Amanda Knox Felt Ill When She Saw Herself Portrayed in New Movie
Knox was surprised to see movie trailer on an Italian newscast.
PERUGIA, Italy Feb. 7, 2011 -- Amanda Knox was shocked and hyperventilating when she saw a TV newscast in her Italian prison cell this weekend about Hayden Panetierre playing her in the Lifetime TV movie "Amanda Knox: Murder on Trial in Italy."
The news report included disturbing clips from a movie trailer for the film, which includes a gritty portrayal of the murder of Knox's British roommate Meredith Kercher as well as sex scenes.
Knox's stepfather Chris Mellas told ABC News that in her weekly phone call home, Knox was emotional and said, "I was physically ill when I saw the images. I thought I was going to throw up."
Knox, who was 20 at the time of the murder, explained how strange it was to see a "girl who looked like her, dressed like her, playing her life," the stepfather said.
Knox, who is now 23, fought back tears during the phone call, explaining her frustration with having no control over her life and how her life is being portrayed. Her family said she is not aware of the magnitude of the press surrounding her life, and that she avoids watching television and readings newspapers.
Knox's lawyers faxed, emailed and couriered Lifetime TV a formal complaint on Feb. 3. If Lifetime doesn't respond by Feb. 10, Knox's lawyers will take legal action, the complaint states.
The family of Amanda Knox tried to get Panettiere to meet with the imprisoned American before starring in the new Lifetime movie.
A trailer and images from a press screener for the Lifetime channel movie, which airs Feb. 21, debuted on the Internet this week and has upset both Knox's family as well as the family of Meredith Kercher, who Knox was convicted of killing on Nov. 1, 2007.
Video from the movie trailer indicates there are graphic scenes in the movie. One quick segment shows Kercher stripped down to her bra, pinned to the floor and screaming as she is groped by the men playing Raffaele Sollecito and Rudy Guede, two men convicted along with Knox in the killing.
The trailer shows Knox, portrayed by Panettiere, in a steamy bed scene with Sollecito. At one point the Italian prosecutor states ominously, "Under the angel face, she is capable of anything."
Amanda Knox's stepfather, who visited with her in her Italian prison last week, said the family objects to the portrayal of Amanda in the movie.
"We, quite some time back, asked Hayden to visit Amanda, but they never got back to us after several conversations," Mellas said.
Mellas told "Good Morning America" today, "This thing with Lifetime, I think, is them doing nothing more than trying to make a buck. And it's disgusting. It's not appropriate to profit off other people's pain."

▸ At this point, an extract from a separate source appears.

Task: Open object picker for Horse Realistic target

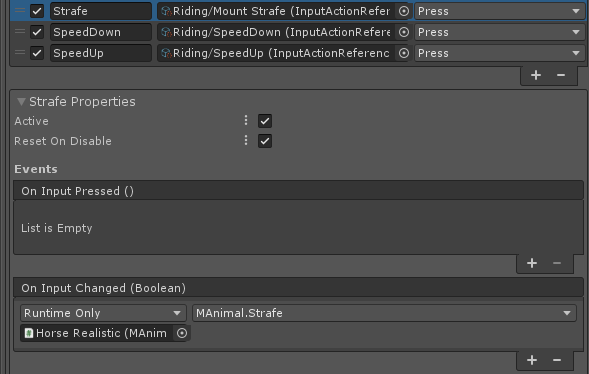Action: tap(182, 333)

Amanda Knox Surprised to See Trailer For a Movie About Her Life
The stepfather said the family has made their objections known to the movie's producers.
"We have formalized our complaint against Lifetime," Mellas said. The family's complaint was also sent to YouTube and Google which are carrying the movie trailer.
Lifetime, which is owned in part by NBC Universal, Hearst and Disney, the parent company of ABC News, said they have not received the complaint.
"We have to act to protect Amanda, given the biased nature of the content in the trailer, and the unknown, and potentially harmful content of the actual film. The movie harms Amanda's presumption of innocence as afforded her by the Italian constitution," Mellas said.
"It is ill timed and inappropriate in many ways, so we have no other choice but to protest its airing," Mellas said.
Knox, sentenced to 26 years in prison, and Sollecito, sentenced to 25 years, are appealing their convictions. Guede's appeal has already been rejected, and he was sentenced to 16 years.
Kercher's family was also taken aback by the trailer.
Kercher's father, John Kercher, told the London Sun that Kercher's mother Arline can't bear to watch the preview and he found it upsetting.
"Your imagination runs riot as it is about what happened," John Kercher told the newspaper. "But to actually see it like this is very distressing. The scenes are absolutely horrific.
"It's awful what these film people have done," he said.
"I'm surprised they have gone so far. I was told the original brief of the film was to take it up to the point of the killing but not actually show the killing," the father said.
John Kercher wants the trailer pulled from the Internet.
Arline Kercher is upset by everything about the film.
Amanda Knox Movie Angers Families of Knox and Meredith Kercher
"I said a few months back I didn't understand why the film was called Amanda Knox when my daughter was the victim," she told the Sun.
John Kercher has lashed out before about the attention that Knox has received. When she began her appeal last year wrote in a British newspaper that he regretted that the woman convicted of killing his daughter had become a "minor celebrity."
Besides the movie, several books have been written about Knox. The Lifetime move is airs on February 21st in the United States.